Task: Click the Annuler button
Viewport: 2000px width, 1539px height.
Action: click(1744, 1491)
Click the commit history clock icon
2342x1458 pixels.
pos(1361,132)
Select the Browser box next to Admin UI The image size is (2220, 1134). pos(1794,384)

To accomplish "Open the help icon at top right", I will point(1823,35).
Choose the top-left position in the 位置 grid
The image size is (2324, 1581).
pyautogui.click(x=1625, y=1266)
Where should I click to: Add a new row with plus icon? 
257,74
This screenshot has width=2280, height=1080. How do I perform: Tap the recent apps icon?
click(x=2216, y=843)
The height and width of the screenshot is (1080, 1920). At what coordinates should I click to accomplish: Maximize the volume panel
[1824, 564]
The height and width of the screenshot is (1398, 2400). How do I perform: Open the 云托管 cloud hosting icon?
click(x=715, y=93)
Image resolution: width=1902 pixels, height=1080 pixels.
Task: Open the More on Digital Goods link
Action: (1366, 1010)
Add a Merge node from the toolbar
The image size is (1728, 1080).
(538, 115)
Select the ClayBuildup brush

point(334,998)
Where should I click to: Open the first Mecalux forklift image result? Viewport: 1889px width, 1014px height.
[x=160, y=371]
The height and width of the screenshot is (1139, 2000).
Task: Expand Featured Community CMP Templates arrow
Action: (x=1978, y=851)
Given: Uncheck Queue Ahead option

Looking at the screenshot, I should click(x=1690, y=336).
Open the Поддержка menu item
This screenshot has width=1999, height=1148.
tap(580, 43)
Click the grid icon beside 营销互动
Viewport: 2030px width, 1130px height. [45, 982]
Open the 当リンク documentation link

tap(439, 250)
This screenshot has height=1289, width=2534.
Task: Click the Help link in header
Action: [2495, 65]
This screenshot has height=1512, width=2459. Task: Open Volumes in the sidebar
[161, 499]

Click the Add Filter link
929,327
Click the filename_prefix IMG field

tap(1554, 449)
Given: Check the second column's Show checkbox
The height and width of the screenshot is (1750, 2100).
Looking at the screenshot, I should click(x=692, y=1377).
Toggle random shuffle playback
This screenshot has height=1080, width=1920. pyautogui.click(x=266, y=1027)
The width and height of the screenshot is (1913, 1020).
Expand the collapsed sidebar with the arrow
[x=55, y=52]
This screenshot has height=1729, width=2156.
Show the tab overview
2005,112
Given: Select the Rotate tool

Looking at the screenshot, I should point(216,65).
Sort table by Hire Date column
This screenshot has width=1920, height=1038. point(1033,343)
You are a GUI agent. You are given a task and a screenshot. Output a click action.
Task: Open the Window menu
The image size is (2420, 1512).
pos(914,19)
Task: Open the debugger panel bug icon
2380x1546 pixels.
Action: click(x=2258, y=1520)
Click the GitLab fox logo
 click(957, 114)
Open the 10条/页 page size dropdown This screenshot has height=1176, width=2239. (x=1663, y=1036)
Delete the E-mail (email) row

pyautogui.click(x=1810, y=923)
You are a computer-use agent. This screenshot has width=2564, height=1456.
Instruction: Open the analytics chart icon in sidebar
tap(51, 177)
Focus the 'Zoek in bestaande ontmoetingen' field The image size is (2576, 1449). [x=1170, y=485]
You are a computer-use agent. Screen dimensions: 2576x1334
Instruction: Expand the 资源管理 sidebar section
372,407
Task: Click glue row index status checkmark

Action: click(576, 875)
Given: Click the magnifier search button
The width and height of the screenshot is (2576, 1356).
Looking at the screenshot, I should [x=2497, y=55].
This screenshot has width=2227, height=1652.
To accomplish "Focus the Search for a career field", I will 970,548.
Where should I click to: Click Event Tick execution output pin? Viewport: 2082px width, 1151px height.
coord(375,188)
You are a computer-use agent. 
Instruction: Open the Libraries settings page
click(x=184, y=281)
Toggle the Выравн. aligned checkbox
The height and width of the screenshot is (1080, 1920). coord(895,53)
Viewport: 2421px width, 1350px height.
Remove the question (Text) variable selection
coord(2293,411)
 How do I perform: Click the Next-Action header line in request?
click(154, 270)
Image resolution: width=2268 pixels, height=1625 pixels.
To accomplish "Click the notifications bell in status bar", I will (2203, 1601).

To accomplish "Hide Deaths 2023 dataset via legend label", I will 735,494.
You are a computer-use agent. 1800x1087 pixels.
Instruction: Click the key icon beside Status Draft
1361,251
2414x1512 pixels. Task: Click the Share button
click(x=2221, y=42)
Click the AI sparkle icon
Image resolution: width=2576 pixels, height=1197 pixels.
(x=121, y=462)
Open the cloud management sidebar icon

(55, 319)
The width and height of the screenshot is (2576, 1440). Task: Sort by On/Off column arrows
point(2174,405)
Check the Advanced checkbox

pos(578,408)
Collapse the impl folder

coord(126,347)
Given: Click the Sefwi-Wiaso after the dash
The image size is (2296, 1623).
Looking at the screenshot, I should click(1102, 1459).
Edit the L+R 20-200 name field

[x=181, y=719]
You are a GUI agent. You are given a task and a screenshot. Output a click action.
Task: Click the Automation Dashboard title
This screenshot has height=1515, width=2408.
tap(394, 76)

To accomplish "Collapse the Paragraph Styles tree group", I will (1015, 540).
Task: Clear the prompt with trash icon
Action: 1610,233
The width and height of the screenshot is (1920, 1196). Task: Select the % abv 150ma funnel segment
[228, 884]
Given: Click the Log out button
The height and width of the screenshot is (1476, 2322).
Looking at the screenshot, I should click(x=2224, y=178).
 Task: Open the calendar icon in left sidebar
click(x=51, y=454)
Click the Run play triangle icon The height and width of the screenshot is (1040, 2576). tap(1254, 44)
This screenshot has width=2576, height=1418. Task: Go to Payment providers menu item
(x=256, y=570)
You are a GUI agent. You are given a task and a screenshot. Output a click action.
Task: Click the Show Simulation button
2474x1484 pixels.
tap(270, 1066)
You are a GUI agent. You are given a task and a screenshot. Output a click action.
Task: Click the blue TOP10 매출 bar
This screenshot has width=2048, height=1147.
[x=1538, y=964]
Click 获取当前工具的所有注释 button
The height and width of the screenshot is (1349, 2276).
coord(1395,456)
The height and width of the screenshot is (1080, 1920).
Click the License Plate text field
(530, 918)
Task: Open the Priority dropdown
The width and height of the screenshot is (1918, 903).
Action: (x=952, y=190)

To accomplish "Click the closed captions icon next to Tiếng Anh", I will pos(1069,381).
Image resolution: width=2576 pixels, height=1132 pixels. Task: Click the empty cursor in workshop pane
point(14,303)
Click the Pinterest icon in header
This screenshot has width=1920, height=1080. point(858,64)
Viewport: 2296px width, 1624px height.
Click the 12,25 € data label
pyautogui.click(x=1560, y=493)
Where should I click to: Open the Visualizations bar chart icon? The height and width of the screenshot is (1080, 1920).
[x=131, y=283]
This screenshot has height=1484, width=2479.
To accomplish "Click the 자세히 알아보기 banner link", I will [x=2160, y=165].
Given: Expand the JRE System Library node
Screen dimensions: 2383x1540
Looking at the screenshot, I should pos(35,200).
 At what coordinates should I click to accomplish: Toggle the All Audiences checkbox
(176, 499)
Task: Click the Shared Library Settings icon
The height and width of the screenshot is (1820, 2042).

**WORK TASK**
Please copy out every entry word for word.

**RESULT BELOW**
Task: Click the Annuler button
Viewport: 2000px width, 1539px height.
Action: click(1744, 1491)
Click the commit history clock icon
2342x1458 pixels.
pos(1361,132)
Select the Browser box next to Admin UI The image size is (2220, 1134). pos(1794,384)

To accomplish "Open the help icon at top right", I will point(1823,35).
Choose the top-left position in the 位置 grid
The image size is (2324, 1581).
pyautogui.click(x=1625, y=1266)
Where should I click to: Add a new row with plus icon? 
257,74
This screenshot has width=2280, height=1080. How do I perform: Tap the recent apps icon?
click(x=2216, y=843)
The height and width of the screenshot is (1080, 1920). At what coordinates should I click to accomplish: Maximize the volume panel
[1824, 564]
The height and width of the screenshot is (1398, 2400). How do I perform: Open the 云托管 cloud hosting icon?
click(x=715, y=93)
Image resolution: width=1902 pixels, height=1080 pixels.
Task: Open the More on Digital Goods link
Action: (1366, 1010)
Add a Merge node from the toolbar
The image size is (1728, 1080).
(538, 115)
Select the ClayBuildup brush

point(334,998)
Where should I click to: Open the first Mecalux forklift image result? Viewport: 1889px width, 1014px height.
[x=160, y=371]
The height and width of the screenshot is (1139, 2000).
Task: Expand Featured Community CMP Templates arrow
Action: (x=1978, y=851)
Given: Uncheck Queue Ahead option

Looking at the screenshot, I should click(x=1690, y=336).
Open the Поддержка menu item
This screenshot has width=1999, height=1148.
tap(580, 43)
Click the grid icon beside 营销互动
Viewport: 2030px width, 1130px height. [45, 982]
Open the 当リンク documentation link

tap(439, 250)
This screenshot has height=1289, width=2534.
Task: Click the Help link in header
Action: [2495, 65]
This screenshot has height=1512, width=2459. Task: Open Volumes in the sidebar
[161, 499]

Click the Add Filter link
929,327
Click the filename_prefix IMG field

tap(1554, 449)
Given: Check the second column's Show checkbox
The height and width of the screenshot is (1750, 2100).
Looking at the screenshot, I should click(x=692, y=1377).
Toggle random shuffle playback
This screenshot has height=1080, width=1920. pyautogui.click(x=266, y=1027)
The width and height of the screenshot is (1913, 1020).
Expand the collapsed sidebar with the arrow
[x=55, y=52]
This screenshot has height=1729, width=2156.
Show the tab overview
2005,112
Given: Select the Rotate tool

Looking at the screenshot, I should point(216,65).
Sort table by Hire Date column
This screenshot has width=1920, height=1038. point(1033,343)
You are a GUI agent. You are given a task and a screenshot. Output a click action.
Task: Open the Window menu
The image size is (2420, 1512).
pos(914,19)
Task: Open the debugger panel bug icon
2380x1546 pixels.
Action: click(x=2258, y=1520)
Click the GitLab fox logo
 click(957, 114)
Open the 10条/页 page size dropdown This screenshot has height=1176, width=2239. (x=1663, y=1036)
Delete the E-mail (email) row

pyautogui.click(x=1810, y=923)
You are a computer-use agent. This screenshot has width=2564, height=1456.
Instruction: Open the analytics chart icon in sidebar
tap(51, 177)
Focus the 'Zoek in bestaande ontmoetingen' field The image size is (2576, 1449). [x=1170, y=485]
You are a computer-use agent. Screen dimensions: 2576x1334
Instruction: Expand the 资源管理 sidebar section
372,407
Task: Click glue row index status checkmark

Action: click(576, 875)
Given: Click the magnifier search button
The width and height of the screenshot is (2576, 1356).
Looking at the screenshot, I should [x=2497, y=55].
This screenshot has width=2227, height=1652.
To accomplish "Focus the Search for a career field", I will 970,548.
Where should I click to: Click Event Tick execution output pin? Viewport: 2082px width, 1151px height.
coord(375,188)
You are a computer-use agent. 
Instruction: Open the Libraries settings page
click(x=184, y=281)
Toggle the Выравн. aligned checkbox
The height and width of the screenshot is (1080, 1920). coord(895,53)
Viewport: 2421px width, 1350px height.
Remove the question (Text) variable selection
coord(2293,411)
 How do I perform: Click the Next-Action header line in request?
click(154, 270)
Image resolution: width=2268 pixels, height=1625 pixels.
To accomplish "Click the notifications bell in status bar", I will (2203, 1601).

To accomplish "Hide Deaths 2023 dataset via legend label", I will 735,494.
You are a computer-use agent. 1800x1087 pixels.
Instruction: Click the key icon beside Status Draft
1361,251
2414x1512 pixels. Task: Click the Share button
click(x=2221, y=42)
Click the AI sparkle icon
Image resolution: width=2576 pixels, height=1197 pixels.
(x=121, y=462)
Open the cloud management sidebar icon

(55, 319)
The width and height of the screenshot is (2576, 1440). Task: Sort by On/Off column arrows
point(2174,405)
Check the Advanced checkbox

pos(578,408)
Collapse the impl folder

coord(126,347)
Given: Click the Sefwi-Wiaso after the dash
The image size is (2296, 1623).
Looking at the screenshot, I should click(1102, 1459).
Edit the L+R 20-200 name field

[x=181, y=719]
You are a GUI agent. You are given a task and a screenshot. Output a click action.
Task: Click the Automation Dashboard title
This screenshot has height=1515, width=2408.
tap(394, 76)

To accomplish "Collapse the Paragraph Styles tree group", I will (1015, 540).
Task: Clear the prompt with trash icon
Action: 1610,233
The width and height of the screenshot is (1920, 1196). Task: Select the % abv 150ma funnel segment
[228, 884]
Given: Click the Log out button
The height and width of the screenshot is (1476, 2322).
Looking at the screenshot, I should click(x=2224, y=178).
 Task: Open the calendar icon in left sidebar
click(x=51, y=454)
Click the Run play triangle icon The height and width of the screenshot is (1040, 2576). tap(1254, 44)
This screenshot has width=2576, height=1418. Task: Go to Payment providers menu item
(x=256, y=570)
You are a GUI agent. You are given a task and a screenshot. Output a click action.
Task: Click the Show Simulation button
2474x1484 pixels.
tap(270, 1066)
You are a GUI agent. You are given a task and a screenshot. Output a click action.
Task: Click the blue TOP10 매출 bar
This screenshot has width=2048, height=1147.
[x=1538, y=964]
Click 获取当前工具的所有注释 button
The height and width of the screenshot is (1349, 2276).
coord(1395,456)
The height and width of the screenshot is (1080, 1920).
Click the License Plate text field
(530, 918)
Task: Open the Priority dropdown
The width and height of the screenshot is (1918, 903).
Action: (x=952, y=190)

To accomplish "Click the closed captions icon next to Tiếng Anh", I will pos(1069,381).
Image resolution: width=2576 pixels, height=1132 pixels. Task: Click the empty cursor in workshop pane
point(14,303)
Click the Pinterest icon in header
This screenshot has width=1920, height=1080. point(858,64)
Viewport: 2296px width, 1624px height.
Click the 12,25 € data label
pyautogui.click(x=1560, y=493)
Where should I click to: Open the Visualizations bar chart icon? The height and width of the screenshot is (1080, 1920).
[x=131, y=283]
This screenshot has height=1484, width=2479.
To accomplish "Click the 자세히 알아보기 banner link", I will [x=2160, y=165].
Given: Expand the JRE System Library node
Screen dimensions: 2383x1540
Looking at the screenshot, I should pos(35,200).
 At what coordinates should I click to accomplish: Toggle the All Audiences checkbox
(176, 499)
Task: Click the Shared Library Settings icon
The height and width of the screenshot is (1820, 2042).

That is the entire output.